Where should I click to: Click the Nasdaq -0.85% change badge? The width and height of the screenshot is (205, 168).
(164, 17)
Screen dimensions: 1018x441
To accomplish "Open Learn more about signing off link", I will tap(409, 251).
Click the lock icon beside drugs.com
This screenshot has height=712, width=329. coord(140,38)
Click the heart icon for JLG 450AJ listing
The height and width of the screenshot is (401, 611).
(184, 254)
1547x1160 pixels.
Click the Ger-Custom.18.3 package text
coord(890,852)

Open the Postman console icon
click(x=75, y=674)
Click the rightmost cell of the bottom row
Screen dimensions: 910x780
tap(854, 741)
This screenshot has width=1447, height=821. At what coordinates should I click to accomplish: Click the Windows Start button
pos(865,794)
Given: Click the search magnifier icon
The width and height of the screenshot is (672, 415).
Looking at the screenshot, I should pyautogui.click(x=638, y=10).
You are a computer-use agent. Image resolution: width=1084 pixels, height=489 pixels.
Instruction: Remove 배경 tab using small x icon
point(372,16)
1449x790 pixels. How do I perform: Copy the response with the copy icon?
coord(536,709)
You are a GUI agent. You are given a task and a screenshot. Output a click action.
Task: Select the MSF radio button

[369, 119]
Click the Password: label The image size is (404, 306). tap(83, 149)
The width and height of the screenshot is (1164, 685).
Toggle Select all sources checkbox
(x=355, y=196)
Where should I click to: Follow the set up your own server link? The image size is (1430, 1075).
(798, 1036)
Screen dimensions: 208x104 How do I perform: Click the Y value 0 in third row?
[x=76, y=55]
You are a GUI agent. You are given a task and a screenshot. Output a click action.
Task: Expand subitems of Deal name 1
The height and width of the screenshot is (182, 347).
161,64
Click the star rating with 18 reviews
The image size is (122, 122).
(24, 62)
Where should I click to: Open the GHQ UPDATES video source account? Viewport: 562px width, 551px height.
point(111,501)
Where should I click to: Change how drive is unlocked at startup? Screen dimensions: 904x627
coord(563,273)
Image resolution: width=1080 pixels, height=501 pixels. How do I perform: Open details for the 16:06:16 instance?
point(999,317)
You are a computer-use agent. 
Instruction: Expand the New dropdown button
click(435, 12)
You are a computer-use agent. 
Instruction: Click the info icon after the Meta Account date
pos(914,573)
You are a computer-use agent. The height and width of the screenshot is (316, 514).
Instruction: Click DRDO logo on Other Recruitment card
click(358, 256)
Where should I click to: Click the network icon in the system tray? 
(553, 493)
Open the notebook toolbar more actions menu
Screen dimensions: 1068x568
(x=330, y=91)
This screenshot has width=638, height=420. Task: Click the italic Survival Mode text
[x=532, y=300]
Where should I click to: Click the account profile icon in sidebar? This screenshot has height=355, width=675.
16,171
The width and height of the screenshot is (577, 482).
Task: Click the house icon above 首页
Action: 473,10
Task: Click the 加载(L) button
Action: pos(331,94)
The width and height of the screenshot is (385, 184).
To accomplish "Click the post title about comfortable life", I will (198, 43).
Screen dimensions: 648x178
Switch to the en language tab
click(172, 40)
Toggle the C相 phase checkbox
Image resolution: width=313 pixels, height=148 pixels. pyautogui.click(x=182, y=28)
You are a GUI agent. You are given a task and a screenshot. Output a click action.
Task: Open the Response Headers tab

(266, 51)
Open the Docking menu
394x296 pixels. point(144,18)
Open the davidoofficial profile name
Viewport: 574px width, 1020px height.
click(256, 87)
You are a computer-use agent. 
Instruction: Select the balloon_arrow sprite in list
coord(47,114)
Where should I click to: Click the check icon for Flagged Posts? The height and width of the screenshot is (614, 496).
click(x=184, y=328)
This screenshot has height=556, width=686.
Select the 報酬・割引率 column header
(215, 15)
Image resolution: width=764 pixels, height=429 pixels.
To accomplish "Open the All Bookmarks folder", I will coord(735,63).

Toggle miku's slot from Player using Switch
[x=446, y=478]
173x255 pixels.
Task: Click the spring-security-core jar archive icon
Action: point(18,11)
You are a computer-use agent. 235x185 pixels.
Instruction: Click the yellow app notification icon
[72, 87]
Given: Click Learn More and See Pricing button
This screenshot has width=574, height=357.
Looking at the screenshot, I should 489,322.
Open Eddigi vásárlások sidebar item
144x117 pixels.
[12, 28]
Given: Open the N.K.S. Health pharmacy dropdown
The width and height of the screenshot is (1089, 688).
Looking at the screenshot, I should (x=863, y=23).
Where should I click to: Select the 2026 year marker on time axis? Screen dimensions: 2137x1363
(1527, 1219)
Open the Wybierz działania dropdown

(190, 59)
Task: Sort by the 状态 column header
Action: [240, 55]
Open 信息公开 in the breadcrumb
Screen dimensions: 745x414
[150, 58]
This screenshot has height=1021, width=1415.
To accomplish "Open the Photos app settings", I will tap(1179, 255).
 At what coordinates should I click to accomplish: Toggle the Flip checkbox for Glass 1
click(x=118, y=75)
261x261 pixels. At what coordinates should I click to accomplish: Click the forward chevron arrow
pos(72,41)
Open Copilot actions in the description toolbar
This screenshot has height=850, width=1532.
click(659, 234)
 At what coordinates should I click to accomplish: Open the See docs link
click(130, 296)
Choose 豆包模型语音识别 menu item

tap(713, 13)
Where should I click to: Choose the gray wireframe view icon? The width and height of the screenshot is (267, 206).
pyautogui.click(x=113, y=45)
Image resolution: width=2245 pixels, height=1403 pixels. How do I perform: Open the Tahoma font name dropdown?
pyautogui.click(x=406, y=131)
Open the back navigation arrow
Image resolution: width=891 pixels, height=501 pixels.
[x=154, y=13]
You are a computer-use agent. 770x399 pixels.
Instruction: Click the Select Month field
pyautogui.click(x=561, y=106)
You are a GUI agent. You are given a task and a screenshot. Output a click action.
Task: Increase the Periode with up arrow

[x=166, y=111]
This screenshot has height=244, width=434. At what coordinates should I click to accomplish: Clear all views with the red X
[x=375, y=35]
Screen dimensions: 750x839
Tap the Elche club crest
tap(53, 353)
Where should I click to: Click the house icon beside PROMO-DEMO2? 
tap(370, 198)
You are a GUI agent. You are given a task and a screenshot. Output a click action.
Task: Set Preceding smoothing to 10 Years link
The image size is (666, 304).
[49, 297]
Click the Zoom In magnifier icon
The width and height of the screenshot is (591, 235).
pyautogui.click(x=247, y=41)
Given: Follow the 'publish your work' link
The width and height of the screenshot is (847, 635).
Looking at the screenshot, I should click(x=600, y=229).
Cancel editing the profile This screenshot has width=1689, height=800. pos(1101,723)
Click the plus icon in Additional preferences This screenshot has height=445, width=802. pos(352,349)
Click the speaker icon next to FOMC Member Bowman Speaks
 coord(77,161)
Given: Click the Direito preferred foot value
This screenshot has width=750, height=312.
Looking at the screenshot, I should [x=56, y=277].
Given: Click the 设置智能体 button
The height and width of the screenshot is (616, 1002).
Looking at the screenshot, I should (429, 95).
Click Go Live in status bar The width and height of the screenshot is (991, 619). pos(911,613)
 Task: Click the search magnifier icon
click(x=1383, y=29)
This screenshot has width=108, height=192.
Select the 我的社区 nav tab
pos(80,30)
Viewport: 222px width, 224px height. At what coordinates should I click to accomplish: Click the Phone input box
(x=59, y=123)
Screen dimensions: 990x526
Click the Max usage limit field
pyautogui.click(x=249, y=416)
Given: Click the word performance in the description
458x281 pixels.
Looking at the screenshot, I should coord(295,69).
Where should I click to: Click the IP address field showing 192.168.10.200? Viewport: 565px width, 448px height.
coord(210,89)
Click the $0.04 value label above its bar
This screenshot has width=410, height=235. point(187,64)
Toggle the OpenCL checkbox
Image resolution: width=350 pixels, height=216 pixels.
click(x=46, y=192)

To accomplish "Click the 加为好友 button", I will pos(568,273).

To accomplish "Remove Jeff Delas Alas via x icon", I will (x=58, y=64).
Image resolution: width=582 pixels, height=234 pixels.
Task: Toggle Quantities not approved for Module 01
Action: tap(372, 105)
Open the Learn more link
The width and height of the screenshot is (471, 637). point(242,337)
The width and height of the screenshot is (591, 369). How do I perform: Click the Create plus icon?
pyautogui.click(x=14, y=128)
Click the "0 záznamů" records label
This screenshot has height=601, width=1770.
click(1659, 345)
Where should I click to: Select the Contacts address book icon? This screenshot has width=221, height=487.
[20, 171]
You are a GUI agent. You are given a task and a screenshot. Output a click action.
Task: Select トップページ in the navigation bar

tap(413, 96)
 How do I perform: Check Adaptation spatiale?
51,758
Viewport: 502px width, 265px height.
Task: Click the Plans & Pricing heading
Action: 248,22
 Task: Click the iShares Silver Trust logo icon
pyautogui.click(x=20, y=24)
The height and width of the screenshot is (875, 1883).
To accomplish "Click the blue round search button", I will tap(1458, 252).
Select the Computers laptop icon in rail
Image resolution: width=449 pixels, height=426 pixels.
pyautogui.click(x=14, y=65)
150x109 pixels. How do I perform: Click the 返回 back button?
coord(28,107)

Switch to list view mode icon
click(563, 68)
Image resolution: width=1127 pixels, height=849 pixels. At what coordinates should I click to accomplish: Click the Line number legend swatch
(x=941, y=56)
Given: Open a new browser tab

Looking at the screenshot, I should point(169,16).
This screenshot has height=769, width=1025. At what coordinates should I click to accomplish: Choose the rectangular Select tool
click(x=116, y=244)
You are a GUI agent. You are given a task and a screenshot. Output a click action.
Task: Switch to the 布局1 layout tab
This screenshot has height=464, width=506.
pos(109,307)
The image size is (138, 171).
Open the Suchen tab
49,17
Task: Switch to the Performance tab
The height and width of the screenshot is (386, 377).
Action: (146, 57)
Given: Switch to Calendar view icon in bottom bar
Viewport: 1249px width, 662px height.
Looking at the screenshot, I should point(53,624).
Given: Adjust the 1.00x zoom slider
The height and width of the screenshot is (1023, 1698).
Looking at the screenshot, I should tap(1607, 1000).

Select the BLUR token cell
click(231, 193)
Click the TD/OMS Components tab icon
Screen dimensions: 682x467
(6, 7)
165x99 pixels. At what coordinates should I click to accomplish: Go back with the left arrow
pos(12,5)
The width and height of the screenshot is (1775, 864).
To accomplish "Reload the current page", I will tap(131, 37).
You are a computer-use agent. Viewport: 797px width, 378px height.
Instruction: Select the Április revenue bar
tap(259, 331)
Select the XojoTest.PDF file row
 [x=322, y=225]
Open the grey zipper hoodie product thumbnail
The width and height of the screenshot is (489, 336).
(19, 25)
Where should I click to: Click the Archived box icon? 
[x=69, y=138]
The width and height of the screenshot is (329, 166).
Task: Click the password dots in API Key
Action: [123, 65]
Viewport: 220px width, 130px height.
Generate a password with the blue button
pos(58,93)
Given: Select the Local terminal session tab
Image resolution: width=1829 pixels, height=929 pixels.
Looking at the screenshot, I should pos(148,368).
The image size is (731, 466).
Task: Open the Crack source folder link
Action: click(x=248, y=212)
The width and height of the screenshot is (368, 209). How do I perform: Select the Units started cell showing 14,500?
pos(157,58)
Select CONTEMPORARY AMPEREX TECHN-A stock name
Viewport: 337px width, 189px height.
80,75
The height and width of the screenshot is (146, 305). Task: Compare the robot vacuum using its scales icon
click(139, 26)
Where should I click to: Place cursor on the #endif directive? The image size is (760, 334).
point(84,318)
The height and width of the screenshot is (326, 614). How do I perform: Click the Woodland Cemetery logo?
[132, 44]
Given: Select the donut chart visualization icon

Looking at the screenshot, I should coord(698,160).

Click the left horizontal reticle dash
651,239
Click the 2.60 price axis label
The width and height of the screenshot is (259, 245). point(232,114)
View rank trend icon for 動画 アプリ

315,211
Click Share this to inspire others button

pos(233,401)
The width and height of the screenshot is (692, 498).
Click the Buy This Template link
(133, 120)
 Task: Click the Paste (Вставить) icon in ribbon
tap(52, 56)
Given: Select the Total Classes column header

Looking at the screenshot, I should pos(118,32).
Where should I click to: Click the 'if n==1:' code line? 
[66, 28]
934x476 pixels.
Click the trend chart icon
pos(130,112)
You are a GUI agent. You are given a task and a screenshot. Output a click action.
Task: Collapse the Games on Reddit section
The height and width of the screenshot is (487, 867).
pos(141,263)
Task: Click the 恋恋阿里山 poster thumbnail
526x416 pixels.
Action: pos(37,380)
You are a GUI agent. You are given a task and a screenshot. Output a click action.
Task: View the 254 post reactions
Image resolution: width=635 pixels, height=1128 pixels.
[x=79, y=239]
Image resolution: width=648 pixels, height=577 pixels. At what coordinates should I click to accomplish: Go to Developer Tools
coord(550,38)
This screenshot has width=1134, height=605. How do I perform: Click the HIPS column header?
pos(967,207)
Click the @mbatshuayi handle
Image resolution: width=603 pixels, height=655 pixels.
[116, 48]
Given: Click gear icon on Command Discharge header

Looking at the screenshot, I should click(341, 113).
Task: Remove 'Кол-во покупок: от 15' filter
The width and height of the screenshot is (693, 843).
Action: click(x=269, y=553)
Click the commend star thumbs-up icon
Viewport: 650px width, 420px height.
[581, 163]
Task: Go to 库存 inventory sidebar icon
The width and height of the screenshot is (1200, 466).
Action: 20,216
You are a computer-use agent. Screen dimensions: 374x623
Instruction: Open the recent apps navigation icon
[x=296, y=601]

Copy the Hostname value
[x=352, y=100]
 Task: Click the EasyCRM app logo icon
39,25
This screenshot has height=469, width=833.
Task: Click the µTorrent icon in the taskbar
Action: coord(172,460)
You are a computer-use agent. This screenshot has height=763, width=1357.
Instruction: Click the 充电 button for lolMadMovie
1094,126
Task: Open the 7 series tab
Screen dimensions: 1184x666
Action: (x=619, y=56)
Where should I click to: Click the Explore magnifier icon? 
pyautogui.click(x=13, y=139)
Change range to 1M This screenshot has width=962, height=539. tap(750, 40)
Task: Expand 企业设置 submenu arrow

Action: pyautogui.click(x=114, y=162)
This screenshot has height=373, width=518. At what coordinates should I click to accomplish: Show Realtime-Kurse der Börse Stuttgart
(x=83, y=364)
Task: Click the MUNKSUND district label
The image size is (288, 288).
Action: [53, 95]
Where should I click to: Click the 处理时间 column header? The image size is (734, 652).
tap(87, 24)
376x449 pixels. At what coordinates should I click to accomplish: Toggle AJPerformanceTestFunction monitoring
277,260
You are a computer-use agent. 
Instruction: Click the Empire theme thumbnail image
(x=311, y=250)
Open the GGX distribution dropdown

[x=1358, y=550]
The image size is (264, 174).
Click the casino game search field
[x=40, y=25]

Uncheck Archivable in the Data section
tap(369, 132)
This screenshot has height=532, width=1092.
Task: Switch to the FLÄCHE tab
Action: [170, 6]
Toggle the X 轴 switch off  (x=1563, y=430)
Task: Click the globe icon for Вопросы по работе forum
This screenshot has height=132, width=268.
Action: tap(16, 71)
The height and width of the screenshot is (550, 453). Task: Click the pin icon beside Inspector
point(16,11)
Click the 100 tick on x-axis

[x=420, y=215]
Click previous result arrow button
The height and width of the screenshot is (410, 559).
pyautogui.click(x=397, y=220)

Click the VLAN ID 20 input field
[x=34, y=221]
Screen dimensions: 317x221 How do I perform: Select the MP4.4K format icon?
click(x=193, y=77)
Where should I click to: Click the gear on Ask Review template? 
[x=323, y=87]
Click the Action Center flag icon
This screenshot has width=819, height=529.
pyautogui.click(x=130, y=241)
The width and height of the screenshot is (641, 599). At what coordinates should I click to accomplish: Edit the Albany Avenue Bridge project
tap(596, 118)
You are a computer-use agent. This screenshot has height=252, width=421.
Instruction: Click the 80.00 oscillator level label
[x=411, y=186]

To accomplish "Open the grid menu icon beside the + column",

* [Exercise task]:
Reproduce the rows verbatim, starting at the line containing "Screen dimensions: 648x178" and ending at the line containing "Action: [240, 55]", with both of those lines included.

* [Answer for this exercise]:
Screen dimensions: 648x178
Switch to the en language tab
click(172, 40)
Toggle the C相 phase checkbox
Image resolution: width=313 pixels, height=148 pixels. pyautogui.click(x=182, y=28)
You are a GUI agent. You are given a task and a screenshot. Output a click action.
Task: Open the Response Headers tab

(266, 51)
Open the Docking menu
394x296 pixels. point(144,18)
Open the davidoofficial profile name
Viewport: 574px width, 1020px height.
click(256, 87)
You are a computer-use agent. 
Instruction: Select the balloon_arrow sprite in list
coord(47,114)
Where should I click to: Click the check icon for Flagged Posts? The height and width of the screenshot is (614, 496).
click(x=184, y=328)
This screenshot has height=556, width=686.
Select the 報酬・割引率 column header
(215, 15)
Image resolution: width=764 pixels, height=429 pixels.
To accomplish "Open the All Bookmarks folder", I will coord(735,63).

Toggle miku's slot from Player using Switch
[x=446, y=478]
173x255 pixels.
Task: Click the spring-security-core jar archive icon
Action: point(18,11)
You are a computer-use agent. 235x185 pixels.
Instruction: Click the yellow app notification icon
[72, 87]
Given: Click Learn More and See Pricing button
This screenshot has width=574, height=357.
Looking at the screenshot, I should 489,322.
Open Eddigi vásárlások sidebar item
144x117 pixels.
[12, 28]
Given: Open the N.K.S. Health pharmacy dropdown
The width and height of the screenshot is (1089, 688).
Looking at the screenshot, I should (x=863, y=23).
Where should I click to: Select the 2026 year marker on time axis? Screen dimensions: 2137x1363
(1527, 1219)
Open the Wybierz działania dropdown

(190, 59)
Task: Sort by the 状态 column header
Action: [240, 55]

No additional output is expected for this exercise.